Veränderung löst Form und Strukturen

Das Kalenderblatt zum 28. März
„Veränderung löst Form und Strukturen“
„Transformation dissolves forms and structures“
„Transformación disgrega formas y estructuras“

Monotypie, Acryl auf Aquarellbütten ca 15 x 21 cm

Dieses Werk wirkt wie ein Moment der Auflösung im Innersten der Materie, ein Punkt, an dem Form nicht mehr trägt und Struktur ihre Selbstverständlichkeit verliert. Die kraftvollen Kontraste zwischen dem glühenden Orange und dem tief vibrierenden Violett erzeugen eine Spannung, die sich nicht beruhigen will, sie reibt, schiebt, drängt, als würde sich hier etwas Grundlegendes neu organisieren.

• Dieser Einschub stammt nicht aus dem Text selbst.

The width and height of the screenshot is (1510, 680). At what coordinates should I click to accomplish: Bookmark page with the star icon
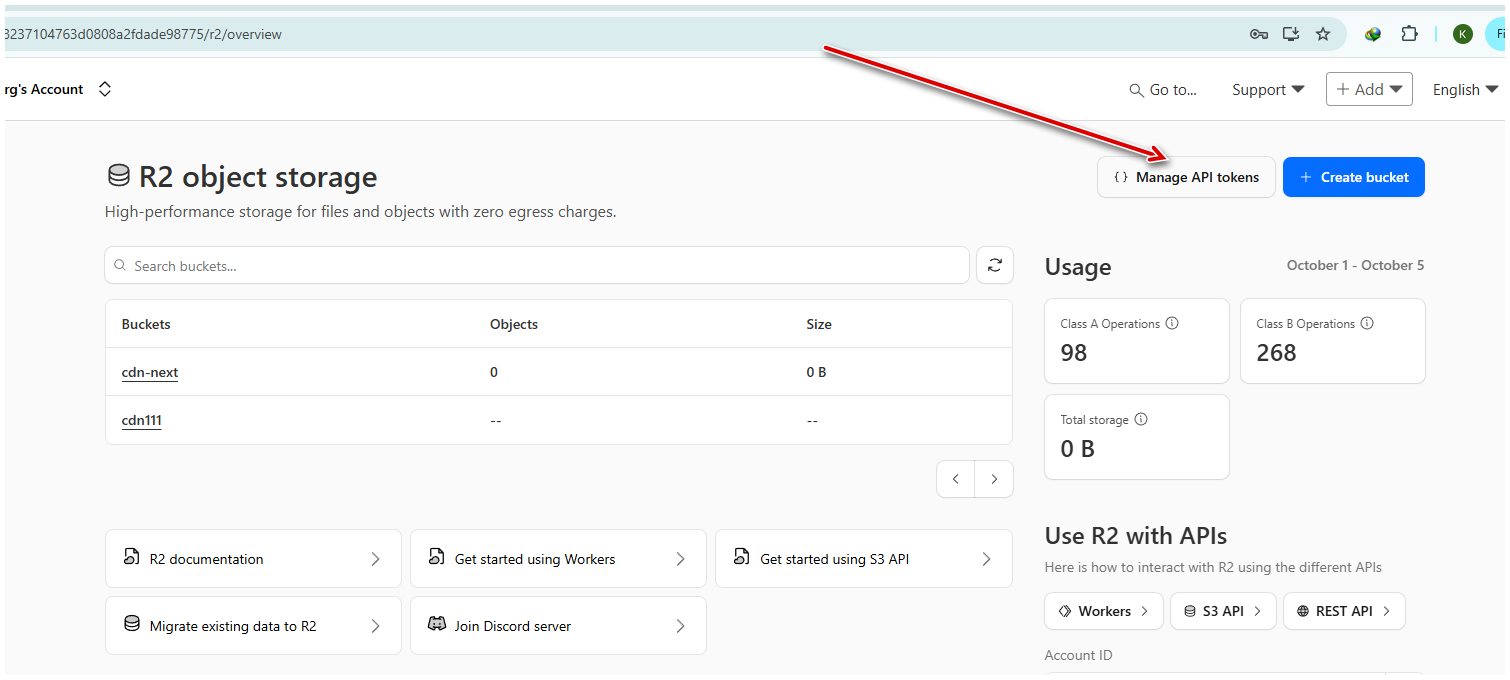pos(1323,34)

Was zunächst wie ein chaotisches Gefüge erscheint, entpuppt sich bei näherer Betrachtung als ein kontrollierter Kontrollverlust: Die Monotypie erlaubt keine Wiederholung, keinen Rückzug, jeder Abdruck ist endgültig, jeder Impuls sichtbar. Genau darin liegt die Radikalität dieses Bildes: Veränderung wird nicht dargestellt, sie geschieht vor den Augen des Betrachters.

Die orangefarbenen Flächen wirken wie Fragmente ehemaliger Ordnung, wie Überreste von etwas, das einst stabil war. Doch sie sind nicht zerstört, vielmehr befinden sie sich in einem Zustand des Übergangs, in dem Altes zerfällt, um Raum für Neues zu schaffen. Das Violett hingegen scheint wie ein Feld des Wandels, ein energetischer Raum, in dem sich alles neu sortiert, neu denkt, neu formt.

Es gibt in diesem Bild keinen festen Halt  und genau das ist seine Botschaft: Wahre Transformation beginnt dort, wo wir aufhören, an bestehenden Strukturen festzuhalten. Die scheinbare Unruhe ist kein Mangel, sondern ein kreativer Zustand höchster Intensität, in dem Möglichkeiten entstehen, die zuvor nicht denkbar waren.

So wird dieses Werk zu einem visuellen Manifest: Veränderung ist kein sanfter Prozess, sie ist ein Aufbrechen, ein Zerreißen, ein Neuordnen. Und genau darin liegt ihre Kraft.